> **Input data**:
····················

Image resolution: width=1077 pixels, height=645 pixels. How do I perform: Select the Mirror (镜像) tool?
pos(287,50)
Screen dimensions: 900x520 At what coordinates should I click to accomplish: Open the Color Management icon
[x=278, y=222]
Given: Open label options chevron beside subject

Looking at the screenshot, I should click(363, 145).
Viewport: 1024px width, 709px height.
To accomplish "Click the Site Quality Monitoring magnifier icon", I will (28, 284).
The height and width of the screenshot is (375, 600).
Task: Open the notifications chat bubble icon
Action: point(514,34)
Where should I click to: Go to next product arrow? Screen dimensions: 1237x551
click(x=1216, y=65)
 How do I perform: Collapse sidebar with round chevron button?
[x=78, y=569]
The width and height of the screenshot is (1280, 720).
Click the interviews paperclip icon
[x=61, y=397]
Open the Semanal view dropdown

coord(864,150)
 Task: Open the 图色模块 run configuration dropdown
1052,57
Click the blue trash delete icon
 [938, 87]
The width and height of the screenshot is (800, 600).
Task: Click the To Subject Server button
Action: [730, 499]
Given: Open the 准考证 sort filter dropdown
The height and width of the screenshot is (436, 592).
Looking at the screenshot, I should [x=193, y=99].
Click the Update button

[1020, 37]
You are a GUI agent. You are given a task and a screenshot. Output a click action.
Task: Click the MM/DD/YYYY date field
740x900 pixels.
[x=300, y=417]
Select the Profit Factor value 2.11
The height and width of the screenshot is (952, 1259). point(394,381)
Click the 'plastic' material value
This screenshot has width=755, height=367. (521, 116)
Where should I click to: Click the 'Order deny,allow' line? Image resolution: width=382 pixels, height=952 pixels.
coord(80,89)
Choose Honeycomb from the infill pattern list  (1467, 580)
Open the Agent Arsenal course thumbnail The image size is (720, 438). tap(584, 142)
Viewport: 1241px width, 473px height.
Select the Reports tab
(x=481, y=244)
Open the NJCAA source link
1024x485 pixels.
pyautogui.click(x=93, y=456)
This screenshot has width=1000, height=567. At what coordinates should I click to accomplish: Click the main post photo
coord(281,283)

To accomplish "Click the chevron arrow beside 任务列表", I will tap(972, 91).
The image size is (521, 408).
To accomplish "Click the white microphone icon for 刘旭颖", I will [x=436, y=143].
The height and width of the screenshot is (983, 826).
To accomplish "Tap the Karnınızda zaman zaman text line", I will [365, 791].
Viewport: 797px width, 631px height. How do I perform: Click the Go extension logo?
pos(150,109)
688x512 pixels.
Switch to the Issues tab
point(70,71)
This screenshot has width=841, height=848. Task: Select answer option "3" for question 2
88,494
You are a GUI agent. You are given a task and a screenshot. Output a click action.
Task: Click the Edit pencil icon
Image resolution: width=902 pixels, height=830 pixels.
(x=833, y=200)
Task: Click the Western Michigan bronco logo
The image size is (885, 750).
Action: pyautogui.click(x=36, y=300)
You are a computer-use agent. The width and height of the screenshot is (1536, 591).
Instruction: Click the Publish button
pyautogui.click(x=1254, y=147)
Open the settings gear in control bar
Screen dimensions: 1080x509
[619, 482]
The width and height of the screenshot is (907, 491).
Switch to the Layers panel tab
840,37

····················

> **Task instructions**: Without leaving anything out, output all of the material exactly.

> **Output of the exercise**:
Image resolution: width=1077 pixels, height=645 pixels. How do I perform: Select the Mirror (镜像) tool?
pos(287,50)
Screen dimensions: 900x520 At what coordinates should I click to accomplish: Open the Color Management icon
[x=278, y=222]
Given: Open label options chevron beside subject

Looking at the screenshot, I should click(363, 145).
Viewport: 1024px width, 709px height.
To accomplish "Click the Site Quality Monitoring magnifier icon", I will (28, 284).
The height and width of the screenshot is (375, 600).
Task: Open the notifications chat bubble icon
Action: point(514,34)
Where should I click to: Go to next product arrow? Screen dimensions: 1237x551
click(x=1216, y=65)
 How do I perform: Collapse sidebar with round chevron button?
[x=78, y=569]
The width and height of the screenshot is (1280, 720).
Click the interviews paperclip icon
[x=61, y=397]
Open the Semanal view dropdown

coord(864,150)
 Task: Open the 图色模块 run configuration dropdown
1052,57
Click the blue trash delete icon
 [938, 87]
The width and height of the screenshot is (800, 600).
Task: Click the To Subject Server button
Action: [730, 499]
Given: Open the 准考证 sort filter dropdown
The height and width of the screenshot is (436, 592).
Looking at the screenshot, I should [x=193, y=99].
Click the Update button

[1020, 37]
You are a GUI agent. You are given a task and a screenshot. Output a click action.
Task: Click the MM/DD/YYYY date field
740x900 pixels.
[x=300, y=417]
Select the Profit Factor value 2.11
The height and width of the screenshot is (952, 1259). point(394,381)
Click the 'plastic' material value
This screenshot has width=755, height=367. (521, 116)
Where should I click to: Click the 'Order deny,allow' line? Image resolution: width=382 pixels, height=952 pixels.
coord(80,89)
Choose Honeycomb from the infill pattern list  (1467, 580)
Open the Agent Arsenal course thumbnail The image size is (720, 438). tap(584, 142)
Viewport: 1241px width, 473px height.
Select the Reports tab
(x=481, y=244)
Open the NJCAA source link
1024x485 pixels.
pyautogui.click(x=93, y=456)
This screenshot has width=1000, height=567. At what coordinates should I click to accomplish: Click the main post photo
coord(281,283)

To accomplish "Click the chevron arrow beside 任务列表", I will tap(972, 91).
The image size is (521, 408).
To accomplish "Click the white microphone icon for 刘旭颖", I will [x=436, y=143].
The height and width of the screenshot is (983, 826).
To accomplish "Tap the Karnınızda zaman zaman text line", I will [365, 791].
Viewport: 797px width, 631px height. How do I perform: Click the Go extension logo?
pos(150,109)
688x512 pixels.
Switch to the Issues tab
point(70,71)
This screenshot has width=841, height=848. Task: Select answer option "3" for question 2
88,494
You are a GUI agent. You are given a task and a screenshot. Output a click action.
Task: Click the Edit pencil icon
Image resolution: width=902 pixels, height=830 pixels.
(x=833, y=200)
Task: Click the Western Michigan bronco logo
The image size is (885, 750).
Action: pyautogui.click(x=36, y=300)
You are a computer-use agent. The width and height of the screenshot is (1536, 591).
Instruction: Click the Publish button
pyautogui.click(x=1254, y=147)
Open the settings gear in control bar
Screen dimensions: 1080x509
[619, 482]
The width and height of the screenshot is (907, 491).
Switch to the Layers panel tab
840,37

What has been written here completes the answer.